The first time I saw this commercial years ago, I cried. I was that woman. The one who would offer up an apology far too often. I became aware of a layer of myself that I didn’t even know existed; the need to please everyone around me, so that I could feel good about myself. I’m betting that the majority of you out there reading this have probably been that woman too, or maybe still are to some degree. After seeing that commercial, I became conscious of my “sorrys” and slowly started scaling back how many times a day or week I’d unnecessarily apologize to others—especially in the workplace.

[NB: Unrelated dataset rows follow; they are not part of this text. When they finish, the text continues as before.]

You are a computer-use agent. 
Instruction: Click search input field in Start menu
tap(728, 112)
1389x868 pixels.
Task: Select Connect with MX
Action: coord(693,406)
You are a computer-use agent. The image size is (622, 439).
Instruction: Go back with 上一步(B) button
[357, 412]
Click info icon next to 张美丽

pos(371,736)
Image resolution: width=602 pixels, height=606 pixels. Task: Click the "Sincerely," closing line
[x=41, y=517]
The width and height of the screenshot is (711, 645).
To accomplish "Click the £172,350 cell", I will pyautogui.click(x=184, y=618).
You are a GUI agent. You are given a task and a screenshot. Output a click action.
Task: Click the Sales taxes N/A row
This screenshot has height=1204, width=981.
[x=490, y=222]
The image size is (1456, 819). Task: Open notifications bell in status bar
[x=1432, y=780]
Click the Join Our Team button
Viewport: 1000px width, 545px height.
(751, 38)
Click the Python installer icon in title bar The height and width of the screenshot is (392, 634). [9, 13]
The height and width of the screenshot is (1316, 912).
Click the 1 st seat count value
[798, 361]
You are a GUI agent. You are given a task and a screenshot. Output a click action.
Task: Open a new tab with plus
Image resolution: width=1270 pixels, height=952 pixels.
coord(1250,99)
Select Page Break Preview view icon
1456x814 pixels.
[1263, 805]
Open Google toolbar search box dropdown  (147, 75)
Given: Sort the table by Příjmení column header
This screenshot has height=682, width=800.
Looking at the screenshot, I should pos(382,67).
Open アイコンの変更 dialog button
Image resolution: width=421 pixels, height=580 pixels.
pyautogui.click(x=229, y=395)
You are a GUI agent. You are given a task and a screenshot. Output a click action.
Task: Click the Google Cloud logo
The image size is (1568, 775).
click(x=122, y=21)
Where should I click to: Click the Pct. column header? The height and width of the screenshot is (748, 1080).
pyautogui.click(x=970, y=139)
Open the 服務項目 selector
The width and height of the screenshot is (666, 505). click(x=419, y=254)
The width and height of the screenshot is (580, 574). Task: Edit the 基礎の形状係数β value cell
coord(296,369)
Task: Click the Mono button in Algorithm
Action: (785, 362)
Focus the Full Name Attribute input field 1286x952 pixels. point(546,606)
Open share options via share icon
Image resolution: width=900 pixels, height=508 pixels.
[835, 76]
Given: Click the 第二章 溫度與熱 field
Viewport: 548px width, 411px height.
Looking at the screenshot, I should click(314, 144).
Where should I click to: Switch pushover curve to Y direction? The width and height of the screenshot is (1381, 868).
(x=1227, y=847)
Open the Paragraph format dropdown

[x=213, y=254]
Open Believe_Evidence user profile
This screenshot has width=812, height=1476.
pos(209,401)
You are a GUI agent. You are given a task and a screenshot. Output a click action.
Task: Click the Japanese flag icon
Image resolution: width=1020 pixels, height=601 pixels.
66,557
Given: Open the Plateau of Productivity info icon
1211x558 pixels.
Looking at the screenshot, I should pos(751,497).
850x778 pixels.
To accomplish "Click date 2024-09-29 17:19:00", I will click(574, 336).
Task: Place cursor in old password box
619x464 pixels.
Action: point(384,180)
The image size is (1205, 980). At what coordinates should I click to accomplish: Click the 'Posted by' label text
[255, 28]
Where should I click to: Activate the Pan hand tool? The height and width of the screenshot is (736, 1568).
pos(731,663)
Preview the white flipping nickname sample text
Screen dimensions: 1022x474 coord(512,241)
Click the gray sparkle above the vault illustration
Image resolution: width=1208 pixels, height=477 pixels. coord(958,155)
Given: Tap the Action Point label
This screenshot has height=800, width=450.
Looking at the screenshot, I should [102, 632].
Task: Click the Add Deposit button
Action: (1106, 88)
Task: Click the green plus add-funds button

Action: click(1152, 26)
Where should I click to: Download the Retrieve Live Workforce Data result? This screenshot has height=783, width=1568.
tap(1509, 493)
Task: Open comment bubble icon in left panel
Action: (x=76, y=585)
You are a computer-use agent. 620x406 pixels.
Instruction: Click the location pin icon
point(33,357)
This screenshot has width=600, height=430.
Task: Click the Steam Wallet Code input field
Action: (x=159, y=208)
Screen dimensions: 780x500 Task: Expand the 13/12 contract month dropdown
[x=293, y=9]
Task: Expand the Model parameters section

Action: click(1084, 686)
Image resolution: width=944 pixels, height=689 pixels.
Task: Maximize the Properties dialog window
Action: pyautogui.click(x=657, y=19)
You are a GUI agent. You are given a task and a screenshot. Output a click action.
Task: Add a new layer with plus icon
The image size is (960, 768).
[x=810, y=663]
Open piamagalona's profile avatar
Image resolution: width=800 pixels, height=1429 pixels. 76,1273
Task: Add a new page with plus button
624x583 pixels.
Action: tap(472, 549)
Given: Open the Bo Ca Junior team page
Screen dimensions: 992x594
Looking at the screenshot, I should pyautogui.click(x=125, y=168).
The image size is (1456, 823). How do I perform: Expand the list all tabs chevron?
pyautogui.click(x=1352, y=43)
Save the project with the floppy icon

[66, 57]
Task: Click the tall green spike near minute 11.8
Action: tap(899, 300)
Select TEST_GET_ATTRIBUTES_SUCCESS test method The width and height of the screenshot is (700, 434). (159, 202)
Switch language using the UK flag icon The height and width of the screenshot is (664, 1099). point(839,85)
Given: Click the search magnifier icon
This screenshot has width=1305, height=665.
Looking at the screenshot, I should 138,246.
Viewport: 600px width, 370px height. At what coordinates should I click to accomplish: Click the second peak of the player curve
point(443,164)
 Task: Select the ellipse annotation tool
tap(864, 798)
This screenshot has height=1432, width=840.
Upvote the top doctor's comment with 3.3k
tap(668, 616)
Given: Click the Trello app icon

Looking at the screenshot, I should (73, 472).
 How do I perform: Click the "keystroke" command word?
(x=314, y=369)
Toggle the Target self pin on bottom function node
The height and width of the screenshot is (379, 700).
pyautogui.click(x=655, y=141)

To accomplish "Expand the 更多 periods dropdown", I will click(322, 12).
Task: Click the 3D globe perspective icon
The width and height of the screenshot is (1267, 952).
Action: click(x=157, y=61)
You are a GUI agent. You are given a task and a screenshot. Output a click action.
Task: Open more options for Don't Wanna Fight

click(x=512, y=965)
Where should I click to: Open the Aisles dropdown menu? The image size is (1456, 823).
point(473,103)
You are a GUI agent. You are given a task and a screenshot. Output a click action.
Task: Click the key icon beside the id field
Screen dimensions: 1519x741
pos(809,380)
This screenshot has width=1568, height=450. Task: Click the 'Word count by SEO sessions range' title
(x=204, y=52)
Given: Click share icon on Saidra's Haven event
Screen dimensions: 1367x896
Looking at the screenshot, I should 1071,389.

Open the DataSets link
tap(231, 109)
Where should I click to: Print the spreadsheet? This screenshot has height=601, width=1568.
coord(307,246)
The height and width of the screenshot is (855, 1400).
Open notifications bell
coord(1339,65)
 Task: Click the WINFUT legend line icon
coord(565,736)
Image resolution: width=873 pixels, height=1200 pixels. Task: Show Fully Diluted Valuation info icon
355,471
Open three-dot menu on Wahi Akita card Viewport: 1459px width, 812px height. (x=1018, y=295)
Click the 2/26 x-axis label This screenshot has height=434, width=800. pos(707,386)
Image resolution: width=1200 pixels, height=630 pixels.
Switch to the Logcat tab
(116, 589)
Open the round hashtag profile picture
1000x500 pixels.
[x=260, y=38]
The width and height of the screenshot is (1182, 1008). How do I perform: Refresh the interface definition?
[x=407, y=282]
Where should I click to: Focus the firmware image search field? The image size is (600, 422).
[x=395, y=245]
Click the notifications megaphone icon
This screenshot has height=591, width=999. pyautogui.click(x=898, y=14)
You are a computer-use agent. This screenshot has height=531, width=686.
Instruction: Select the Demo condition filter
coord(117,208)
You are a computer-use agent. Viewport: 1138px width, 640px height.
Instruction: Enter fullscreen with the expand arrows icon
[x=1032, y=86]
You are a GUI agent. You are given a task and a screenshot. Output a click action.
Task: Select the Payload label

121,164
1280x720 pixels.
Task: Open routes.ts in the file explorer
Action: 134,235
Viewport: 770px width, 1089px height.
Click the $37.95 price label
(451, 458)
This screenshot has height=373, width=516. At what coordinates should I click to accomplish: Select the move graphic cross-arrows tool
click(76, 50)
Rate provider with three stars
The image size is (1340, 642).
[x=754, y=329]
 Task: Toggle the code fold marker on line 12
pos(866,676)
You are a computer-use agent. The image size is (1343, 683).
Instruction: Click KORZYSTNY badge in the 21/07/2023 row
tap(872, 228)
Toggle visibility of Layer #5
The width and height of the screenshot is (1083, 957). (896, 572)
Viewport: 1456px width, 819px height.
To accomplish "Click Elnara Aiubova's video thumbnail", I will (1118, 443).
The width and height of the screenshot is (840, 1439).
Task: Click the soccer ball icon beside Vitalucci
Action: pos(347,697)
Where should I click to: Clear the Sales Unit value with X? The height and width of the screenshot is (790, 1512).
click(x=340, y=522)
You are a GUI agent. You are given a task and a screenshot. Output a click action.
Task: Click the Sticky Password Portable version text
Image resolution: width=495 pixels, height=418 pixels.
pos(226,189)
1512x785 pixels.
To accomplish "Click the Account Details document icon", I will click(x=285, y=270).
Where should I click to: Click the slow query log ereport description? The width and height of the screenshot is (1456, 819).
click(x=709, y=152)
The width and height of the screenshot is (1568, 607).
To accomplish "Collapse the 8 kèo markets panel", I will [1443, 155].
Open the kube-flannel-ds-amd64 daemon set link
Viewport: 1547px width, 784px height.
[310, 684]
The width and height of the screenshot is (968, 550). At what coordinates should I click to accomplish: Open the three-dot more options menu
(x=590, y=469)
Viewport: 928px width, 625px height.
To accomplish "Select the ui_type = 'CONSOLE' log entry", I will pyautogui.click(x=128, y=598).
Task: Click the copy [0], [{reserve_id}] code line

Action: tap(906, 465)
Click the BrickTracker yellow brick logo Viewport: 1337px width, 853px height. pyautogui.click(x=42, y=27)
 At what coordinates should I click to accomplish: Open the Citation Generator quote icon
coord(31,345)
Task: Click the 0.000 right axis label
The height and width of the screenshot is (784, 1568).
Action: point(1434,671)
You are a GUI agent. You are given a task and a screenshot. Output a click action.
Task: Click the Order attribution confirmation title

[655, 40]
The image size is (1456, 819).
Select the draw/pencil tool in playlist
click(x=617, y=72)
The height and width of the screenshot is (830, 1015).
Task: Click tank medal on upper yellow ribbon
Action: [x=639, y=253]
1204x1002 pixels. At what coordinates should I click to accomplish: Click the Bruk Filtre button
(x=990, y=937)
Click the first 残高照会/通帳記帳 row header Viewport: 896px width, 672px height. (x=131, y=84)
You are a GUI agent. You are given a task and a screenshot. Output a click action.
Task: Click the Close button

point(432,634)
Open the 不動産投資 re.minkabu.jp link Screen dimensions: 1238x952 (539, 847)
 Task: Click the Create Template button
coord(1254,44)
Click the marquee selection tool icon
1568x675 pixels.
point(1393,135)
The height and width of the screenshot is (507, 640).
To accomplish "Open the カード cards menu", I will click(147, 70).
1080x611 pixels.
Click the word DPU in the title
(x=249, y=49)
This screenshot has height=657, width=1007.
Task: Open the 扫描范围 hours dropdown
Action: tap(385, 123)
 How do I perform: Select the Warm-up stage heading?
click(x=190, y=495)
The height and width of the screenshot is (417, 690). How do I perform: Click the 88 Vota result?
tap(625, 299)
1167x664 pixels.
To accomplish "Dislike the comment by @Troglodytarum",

At the time, I was working in an editorial and vendor retention role and most of my job was replying to emails. Sometimes 30-40 a day. And I was expected to reply ‘promptly’. If I didn’t reply same day or the following business day, I would feel a wave of anxiety and a need to, you guessed it… apologize in my reply, and even give an excuse. “Hi Sarah, I am so, so sorry for not getting back to you sooner! I’ve been drowning in work this week and have a big workshop coming up next week.” This was a regular occurrence as I was seriously overloaded with work. I only had myself to blame for that one—because I had even convinced myself that the more work I did, the more I’d impress my boss, co-workers, and clients… I’d surely be a slacker if I expressed my limits, right? I couldn’t have been more wrong.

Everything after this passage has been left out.